=== Given records ===
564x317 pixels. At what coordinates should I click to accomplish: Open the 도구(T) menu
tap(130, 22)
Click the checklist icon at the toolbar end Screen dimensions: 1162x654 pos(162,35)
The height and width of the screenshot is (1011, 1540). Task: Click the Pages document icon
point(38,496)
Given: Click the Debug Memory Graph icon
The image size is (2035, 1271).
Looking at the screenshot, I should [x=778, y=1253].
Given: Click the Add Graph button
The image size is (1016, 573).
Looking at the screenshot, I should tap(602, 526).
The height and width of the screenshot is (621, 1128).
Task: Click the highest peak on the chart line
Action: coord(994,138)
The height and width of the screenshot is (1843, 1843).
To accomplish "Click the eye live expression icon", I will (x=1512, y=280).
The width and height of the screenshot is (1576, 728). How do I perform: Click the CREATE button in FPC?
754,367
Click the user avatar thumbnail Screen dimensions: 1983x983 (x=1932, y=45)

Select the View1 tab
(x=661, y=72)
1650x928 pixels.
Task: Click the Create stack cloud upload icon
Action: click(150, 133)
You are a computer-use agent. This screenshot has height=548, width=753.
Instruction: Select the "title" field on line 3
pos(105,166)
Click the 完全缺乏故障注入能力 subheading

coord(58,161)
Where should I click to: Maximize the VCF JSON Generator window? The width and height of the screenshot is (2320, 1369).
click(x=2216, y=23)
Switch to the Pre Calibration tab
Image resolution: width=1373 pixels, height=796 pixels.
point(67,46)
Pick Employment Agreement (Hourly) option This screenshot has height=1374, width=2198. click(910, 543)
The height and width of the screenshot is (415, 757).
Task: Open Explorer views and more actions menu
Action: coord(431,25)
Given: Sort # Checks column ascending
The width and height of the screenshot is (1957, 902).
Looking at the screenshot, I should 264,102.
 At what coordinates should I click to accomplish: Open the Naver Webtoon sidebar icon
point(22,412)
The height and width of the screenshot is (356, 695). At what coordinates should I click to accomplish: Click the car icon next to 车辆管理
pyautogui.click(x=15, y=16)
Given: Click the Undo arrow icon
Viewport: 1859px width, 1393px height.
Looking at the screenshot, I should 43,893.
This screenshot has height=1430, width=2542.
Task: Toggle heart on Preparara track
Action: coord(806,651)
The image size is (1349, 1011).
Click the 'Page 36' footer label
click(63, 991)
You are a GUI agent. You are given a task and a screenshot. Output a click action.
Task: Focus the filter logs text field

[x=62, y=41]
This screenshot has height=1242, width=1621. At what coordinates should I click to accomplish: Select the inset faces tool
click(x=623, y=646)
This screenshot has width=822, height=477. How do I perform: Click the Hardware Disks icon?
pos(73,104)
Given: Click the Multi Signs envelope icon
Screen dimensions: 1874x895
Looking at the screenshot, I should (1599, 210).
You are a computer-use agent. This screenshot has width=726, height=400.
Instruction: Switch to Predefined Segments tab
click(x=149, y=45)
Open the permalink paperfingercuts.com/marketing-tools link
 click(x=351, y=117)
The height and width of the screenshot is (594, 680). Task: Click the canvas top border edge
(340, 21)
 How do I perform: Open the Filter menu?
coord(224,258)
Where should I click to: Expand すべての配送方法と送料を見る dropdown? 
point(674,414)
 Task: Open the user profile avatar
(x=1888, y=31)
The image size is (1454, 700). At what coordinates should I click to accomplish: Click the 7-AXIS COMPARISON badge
===
Instructions to follow: In the entries above, the lines from the one bearing "Instruction: Select the" up to and including the one bearing "The image size is (1349, 1011)." should be transcribed exactly; no other line is wanted.

Answer for this exercise:
Instruction: Select the "title" field on line 3
pos(105,166)
Click the 完全缺乏故障注入能力 subheading

coord(58,161)
Where should I click to: Maximize the VCF JSON Generator window? The width and height of the screenshot is (2320, 1369).
click(x=2216, y=23)
Switch to the Pre Calibration tab
Image resolution: width=1373 pixels, height=796 pixels.
point(67,46)
Pick Employment Agreement (Hourly) option This screenshot has height=1374, width=2198. click(910, 543)
The height and width of the screenshot is (415, 757).
Task: Open Explorer views and more actions menu
Action: coord(431,25)
Given: Sort # Checks column ascending
The width and height of the screenshot is (1957, 902).
Looking at the screenshot, I should 264,102.
 At what coordinates should I click to accomplish: Open the Naver Webtoon sidebar icon
point(22,412)
The height and width of the screenshot is (356, 695). At what coordinates should I click to accomplish: Click the car icon next to 车辆管理
pyautogui.click(x=15, y=16)
Given: Click the Undo arrow icon
Viewport: 1859px width, 1393px height.
Looking at the screenshot, I should 43,893.
This screenshot has height=1430, width=2542.
Task: Toggle heart on Preparara track
Action: coord(806,651)
The image size is (1349, 1011).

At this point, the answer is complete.